You signed in with another tab or window. Reload to refresh your session.You signed out in another tab or window. Reload to refresh your session.You switched accounts on another tab or window. Reload to refresh your session.Dismiss alert
Thanks for inviting me to review a chapter of Telling Stories with Data. I really admire the scope and ambition of your project here, and hope my feedback is able to contribute in some small way. Reading through the current draft of Chapter 14, on linear models, I frequently found myself nodding along in appreciation. There is a lot of information that is both interesting and immediately useful for applied modeling, as well as high level discussions about modeling and the field of statistics. My primary suggestions have to do with the organization of the chapter, and potentially narrowing the focus to allow for a greater sense of coherence. My apologies from the rambling nature of the subsequent review, I'm a bit over-caffeinated the moment -- I'm happy to clarify any unclear comments!

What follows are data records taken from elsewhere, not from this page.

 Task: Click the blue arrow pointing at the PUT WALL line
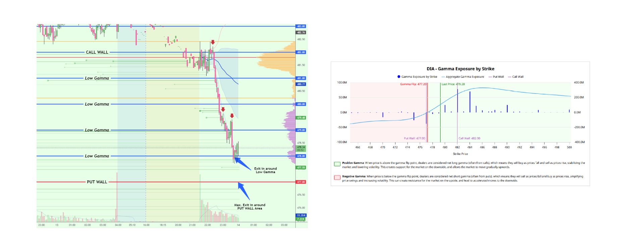(x=244, y=191)
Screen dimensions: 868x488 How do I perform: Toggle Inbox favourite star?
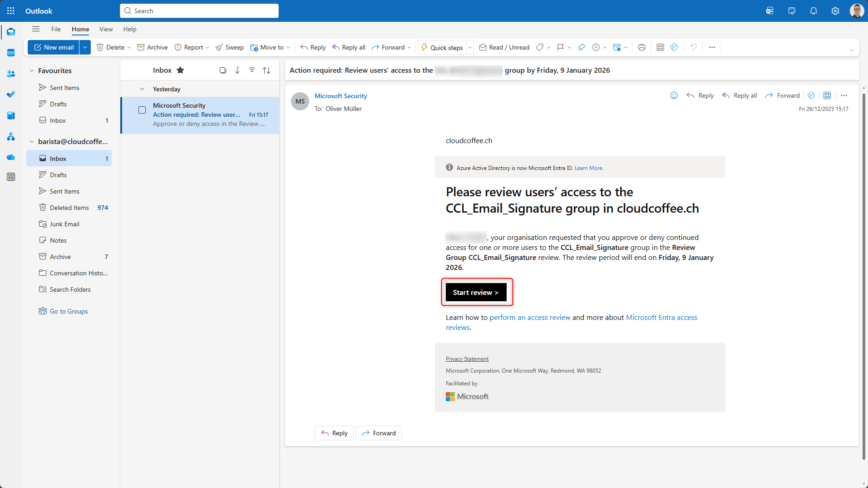pos(180,70)
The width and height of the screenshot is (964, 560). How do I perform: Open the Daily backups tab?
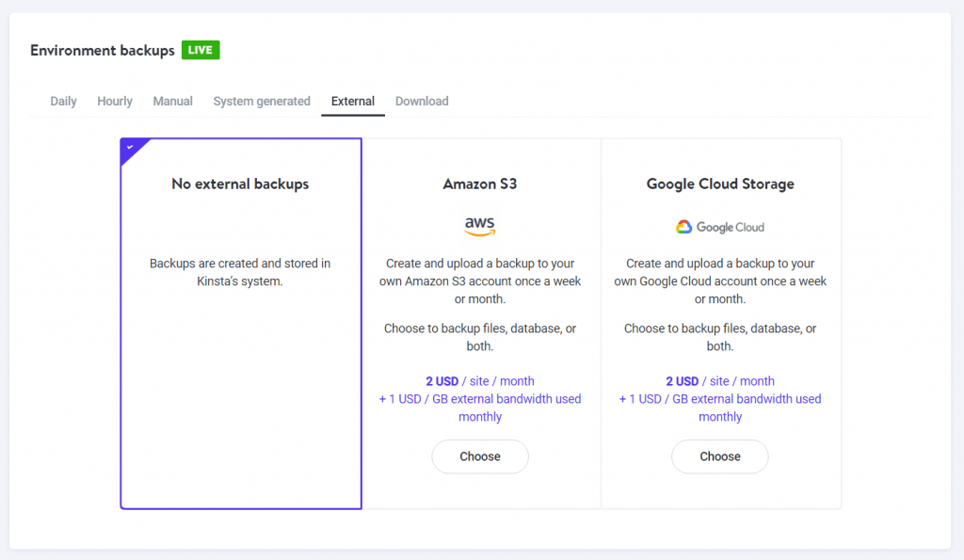[x=63, y=102]
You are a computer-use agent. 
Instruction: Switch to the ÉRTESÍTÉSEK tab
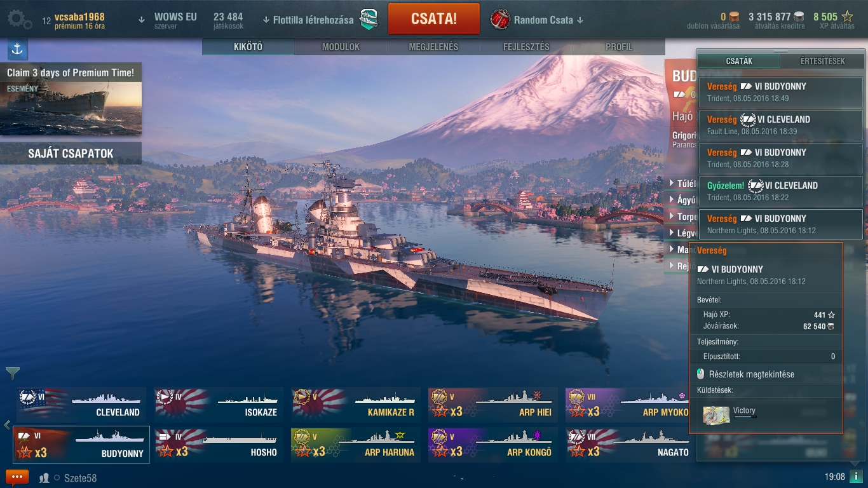tap(822, 61)
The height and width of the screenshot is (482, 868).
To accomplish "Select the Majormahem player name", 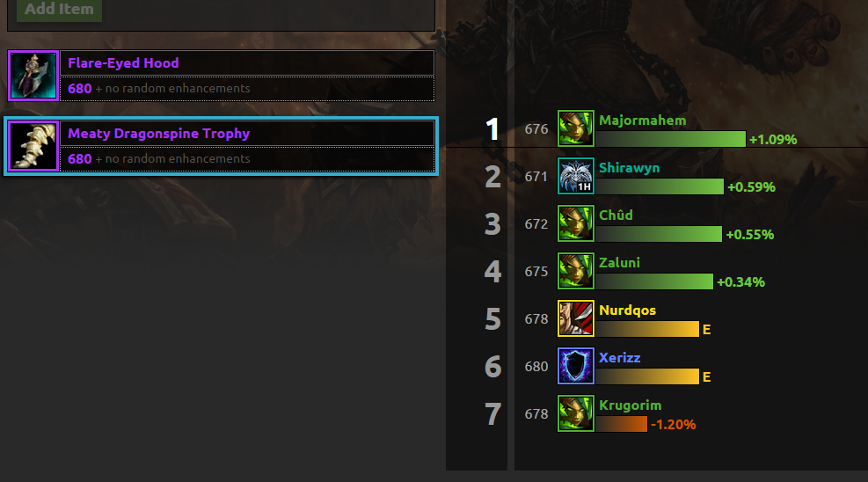I will tap(642, 121).
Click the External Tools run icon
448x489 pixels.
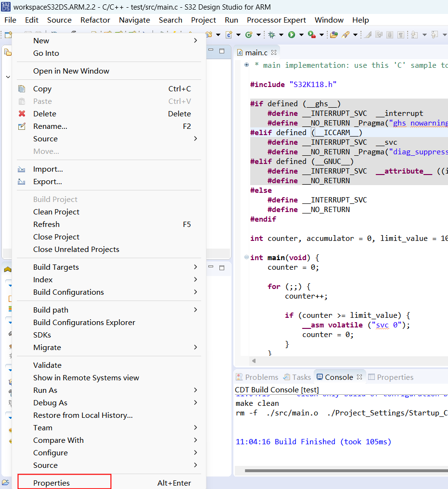click(x=311, y=35)
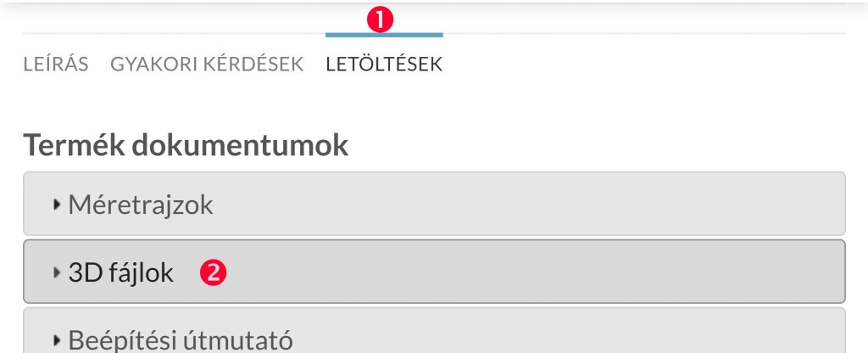Click the red number 1 marker

coord(380,20)
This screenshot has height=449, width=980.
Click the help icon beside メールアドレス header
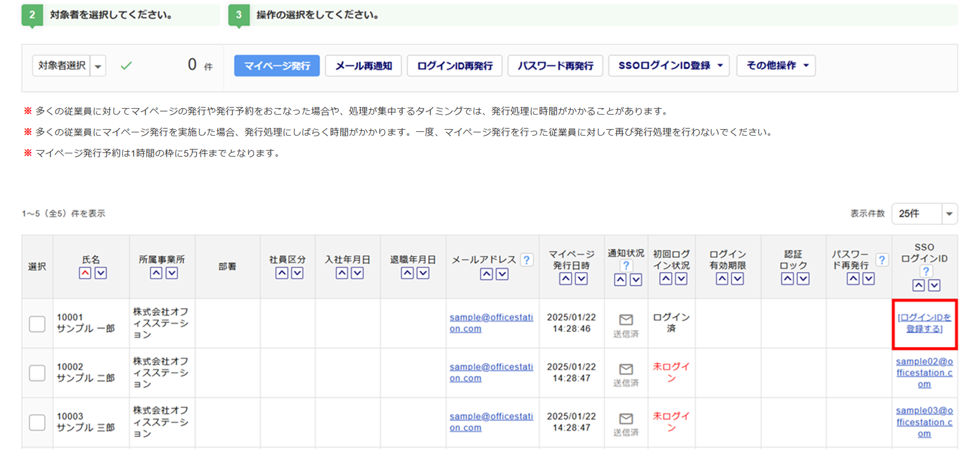point(526,260)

Section 14.1 introduces least squares and regression, through the lens of parametric error minimization. It also discusses the history of least squares estimation, as well as providing some wisdom about models as limited tools for understanding the world. Section 14.1 also introduces the idea that software is important to the practice of modeling, and that good inference requires good programming. I find all of these ideas to be valuable contributions. On a first read, however, I did feel a little disoriented. In particular, I felt like the chapter really wanted to discuss the practice (and history) of applied statistical modeling on the whole, and it was unclear to me if I should be focusing on big picture abstractions about statistical modeling, or on the technical details involved in regression.
Section 14.2 started to discuss technical elements of regression in more detail, first describing estimation for a univariate normal model. It was unclear to me if estimation is discussed earlier in the book, or if readers will have a good grasp of samples vs population by this point. In this section, I also wondered about the conceptual jump for univariate normal distributions to regression models -- in particular, there is a jump from marginal reasoning to conditional reasoning, and I suspect some additionally commentary about this difference might help readers at this point. Readers might get confused by the comment that y does not have to be normal; clarifying conditionals vs marginals should help with this. A focus on conditional mean modeling may also help smooth the conceptual transition from OLS (introduced in terms of parametric residuals) to GLMs (where residuals don't have densities) later in the chapter.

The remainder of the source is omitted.